Sunday, February 20, 2011

the three of us

for the 1st time, my husband and i brought our little boy on a trip for the weekend. It is really fun, i love being away and having quality time with my son. of course now he is 8 months old, i need to pack differently from before. the whole experience was refreshing.

we went to the beach, and let him explore the sand..he enjoyed it so much and so as the sea breeze. we went to a seafood restaurant, he make friend with a cute cat there. And, instead of missing his bath in his own tub at home, he squeaks happily having shower together with me. He easily adapt to new environment.

we took photos for the memory, he's pretty excited to posed in every snap. all i have to say, he is so much like his mom and dad..hihihihi..
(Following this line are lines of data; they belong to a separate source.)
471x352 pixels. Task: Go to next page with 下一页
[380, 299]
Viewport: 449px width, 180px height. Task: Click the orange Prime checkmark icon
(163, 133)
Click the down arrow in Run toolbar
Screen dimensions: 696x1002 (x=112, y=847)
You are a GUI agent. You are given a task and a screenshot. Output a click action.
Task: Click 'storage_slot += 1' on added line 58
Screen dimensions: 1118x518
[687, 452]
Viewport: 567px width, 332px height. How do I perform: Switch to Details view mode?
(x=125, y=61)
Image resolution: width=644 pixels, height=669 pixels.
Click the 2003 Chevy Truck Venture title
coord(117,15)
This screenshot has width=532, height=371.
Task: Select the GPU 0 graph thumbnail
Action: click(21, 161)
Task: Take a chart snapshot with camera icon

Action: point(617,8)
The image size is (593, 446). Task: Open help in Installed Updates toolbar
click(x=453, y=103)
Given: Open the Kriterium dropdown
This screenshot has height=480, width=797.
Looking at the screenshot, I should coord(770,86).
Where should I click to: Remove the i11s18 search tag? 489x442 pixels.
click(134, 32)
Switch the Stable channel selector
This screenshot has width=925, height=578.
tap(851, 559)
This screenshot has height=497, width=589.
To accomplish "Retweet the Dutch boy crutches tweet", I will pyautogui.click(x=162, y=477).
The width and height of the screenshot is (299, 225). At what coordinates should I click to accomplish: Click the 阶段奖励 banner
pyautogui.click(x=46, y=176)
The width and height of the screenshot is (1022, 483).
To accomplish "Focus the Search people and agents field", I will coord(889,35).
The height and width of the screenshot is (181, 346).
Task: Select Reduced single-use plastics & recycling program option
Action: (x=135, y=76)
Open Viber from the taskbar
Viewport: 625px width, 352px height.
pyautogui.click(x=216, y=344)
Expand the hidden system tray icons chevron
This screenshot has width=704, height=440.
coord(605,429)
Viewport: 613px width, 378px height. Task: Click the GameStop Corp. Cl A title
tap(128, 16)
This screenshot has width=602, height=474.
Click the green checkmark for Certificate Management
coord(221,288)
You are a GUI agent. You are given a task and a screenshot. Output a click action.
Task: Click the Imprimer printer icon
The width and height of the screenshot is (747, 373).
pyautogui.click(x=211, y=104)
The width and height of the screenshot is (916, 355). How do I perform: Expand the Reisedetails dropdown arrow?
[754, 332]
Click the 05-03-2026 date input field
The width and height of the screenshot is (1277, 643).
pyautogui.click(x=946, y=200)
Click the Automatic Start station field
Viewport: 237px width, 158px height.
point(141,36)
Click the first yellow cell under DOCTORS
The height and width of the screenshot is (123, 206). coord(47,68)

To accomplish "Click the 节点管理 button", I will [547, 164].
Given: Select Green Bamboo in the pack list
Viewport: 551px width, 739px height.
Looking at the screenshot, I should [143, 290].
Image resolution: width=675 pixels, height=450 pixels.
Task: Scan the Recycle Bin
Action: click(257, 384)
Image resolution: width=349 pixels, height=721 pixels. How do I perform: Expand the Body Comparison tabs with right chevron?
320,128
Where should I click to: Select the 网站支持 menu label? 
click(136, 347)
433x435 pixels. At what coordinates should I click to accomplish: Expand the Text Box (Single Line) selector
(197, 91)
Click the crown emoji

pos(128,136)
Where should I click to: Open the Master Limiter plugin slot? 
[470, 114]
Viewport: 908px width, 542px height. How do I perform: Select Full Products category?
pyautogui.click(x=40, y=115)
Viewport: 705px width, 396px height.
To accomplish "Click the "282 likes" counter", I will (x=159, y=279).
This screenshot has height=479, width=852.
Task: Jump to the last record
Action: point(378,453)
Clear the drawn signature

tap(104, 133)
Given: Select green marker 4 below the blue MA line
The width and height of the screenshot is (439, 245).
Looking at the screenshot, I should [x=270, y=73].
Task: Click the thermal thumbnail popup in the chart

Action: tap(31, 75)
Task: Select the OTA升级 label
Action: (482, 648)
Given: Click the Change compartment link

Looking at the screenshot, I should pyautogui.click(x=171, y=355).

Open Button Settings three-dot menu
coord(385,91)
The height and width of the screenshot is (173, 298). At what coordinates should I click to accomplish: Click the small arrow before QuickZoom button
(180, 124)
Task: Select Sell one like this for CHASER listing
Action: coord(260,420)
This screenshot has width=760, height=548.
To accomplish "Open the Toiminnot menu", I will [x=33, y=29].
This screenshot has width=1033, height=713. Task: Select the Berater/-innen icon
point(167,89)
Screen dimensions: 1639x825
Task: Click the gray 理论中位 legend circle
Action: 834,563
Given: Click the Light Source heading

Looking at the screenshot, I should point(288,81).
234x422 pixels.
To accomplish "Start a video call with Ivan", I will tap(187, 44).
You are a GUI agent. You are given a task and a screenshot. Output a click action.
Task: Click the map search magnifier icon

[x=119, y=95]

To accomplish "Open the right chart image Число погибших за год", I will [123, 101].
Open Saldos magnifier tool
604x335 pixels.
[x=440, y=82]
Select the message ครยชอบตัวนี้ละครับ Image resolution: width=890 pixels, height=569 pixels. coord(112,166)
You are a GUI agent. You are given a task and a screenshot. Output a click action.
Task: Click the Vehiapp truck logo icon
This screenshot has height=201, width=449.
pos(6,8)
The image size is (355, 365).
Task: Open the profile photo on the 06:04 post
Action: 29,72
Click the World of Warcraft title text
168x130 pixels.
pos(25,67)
looking forward another trip ;)

Saturday, January 29, 2011

Turning point

For nearly 6 months, i have taking my body for granted..i dont really care about it. I totally ignore my look, figure and my health. i always use the reason just gave birth as an excuse. lately, i realize how unhealthy i was, i have been coughing for 2 weeks, my sore throat is still there til today and wjole lot more sickness which i always ignore. i realize my immune system wasnt like it used to be. not to mention that now i put on weight like i never did before.
I straight away know that i need to control over my body again. So i start to find remedies, work out plan, bought myself real bras than those maternity bras i wore all this while for comfy, start eating healthy, reduce my portion, redo my wardrobe, study my skin n face and lots more to get my body back to what it was before. I should've done this months ago. well i know it's not too late now.
This chinese new year somehow bring a new vibe to me..well i know blessing comes in so many type ^_^

Friday, December 31, 2010

tis the season to be jolly!

I went back to my family home for christmas. It was as nostalgic and memorable as always. all of my siblings are grown ups and mostly with own family and children now. For me, this time the situation is definitely different from what it was before.
Back then, when i was a little bit younger, i use to complaint on how i had to do everything when i went back for holiday. But this time, my sisters and sis in law seems to be a bit alert and quite good at lending hand to share the chores. I'm so glad this happen. Maybe that i'm wit a baby, so they kinda realize that i can't do all by myself already, plus my baby is a lil bit scared of them (he didnt use to be around them, so he consider them as stranger huhu)
Good thing to see improvement in my sisters and sis in law. I'm a bit restrained to do things this time as my bby seeking for my attention most of the time. but still i enjoy the holiday just chit chating with my bro and sis. we having a gud laugh and share some new jokes haha! and the moment that i cherish the most is bringing my baby to meet my grandparents for the 1st time. my grandfather was so excited to see his great grandchildren.
It worth all just for the sake of the memories we have and beautiful time i spent with my big family.
Happy new year everyone!

Tuesday, December 21, 2010

holiday

Holiday season is here. will be goin back to hometown tomoro. I'm a bit nervous travelling with my 6 month old for the 1st time without his dad. we'll get on the 1st flight out. Preparing things for my lil one for this trip is trying me..well first time mom hv it all i guess..haha..i just carefully decide what to bring, how many, & how to get this journey an enjoyable one for my active son. my husband remind me (before he went travelling this morning) to make sure we travel as light as we can, coz i need to handle my boy. The baby carrier will do well i hope..and i will go only in one back pack.
i'm so excited already..and so as my son. i keep on telling him about the trip tht we gonna take (a relative advise me to do so, so tht baby can settle easily into the trip) and most important thing, this is the first time i bring my baby "balik kampung" to my hometown.